If I had to convert someone else's code to Unicode I'd start by searching for PChar, Char and String and specifically looking at places where other types are hard casted to those types. That's because those types changed meaning: In non-Unicode delphi CHAR was 1 byte, now it's 2 bytes.

The conversion itself isn't necessary difficult, you just need to understand the problem you're facing and you need to have good understanding of the code you're converting.

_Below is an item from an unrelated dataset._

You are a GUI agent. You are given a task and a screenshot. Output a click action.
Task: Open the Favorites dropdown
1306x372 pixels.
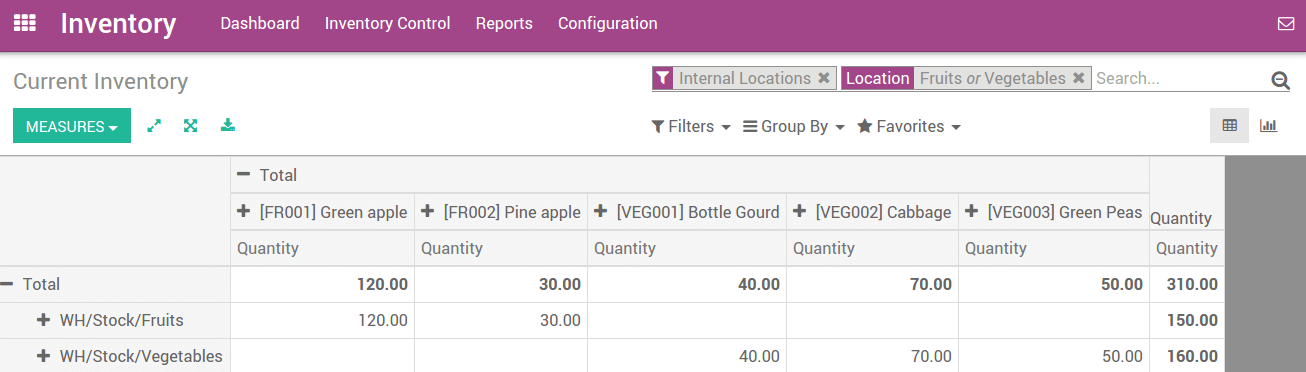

And it's a lot of work, especially when dealing with code that did "smart things with strings".

6
Pete Stensønes On

The big change in Delphi (prior to Delphi 2009 I think) is the aliased string types; string, Char, PChar, etc which prios to 2009 were ANSI string types are now all WideChar types.

so

Type   | Delphi 6,7 | Delphi 2009, XE
-------+------------+----------------
string | AnsiString | UnicodeString
char   | AnsiChar   | WideChar
pchar  | PAnsiChar  | PWideChar

The simplest way to migrate from Ansi Delphi to Unicode Delphi is a global search and replace for the aliased string types that replaces them with the explicit 8 bit ANSI equivlents (i.e. replace all string with AnsiString, PChar with PAnsiChar, etc...)

That should get you 90% of the way.


update After reading the comments to my answer and the article referenced by @O.D I think the advice to bite the bullet and go with Unicode is the wiser option.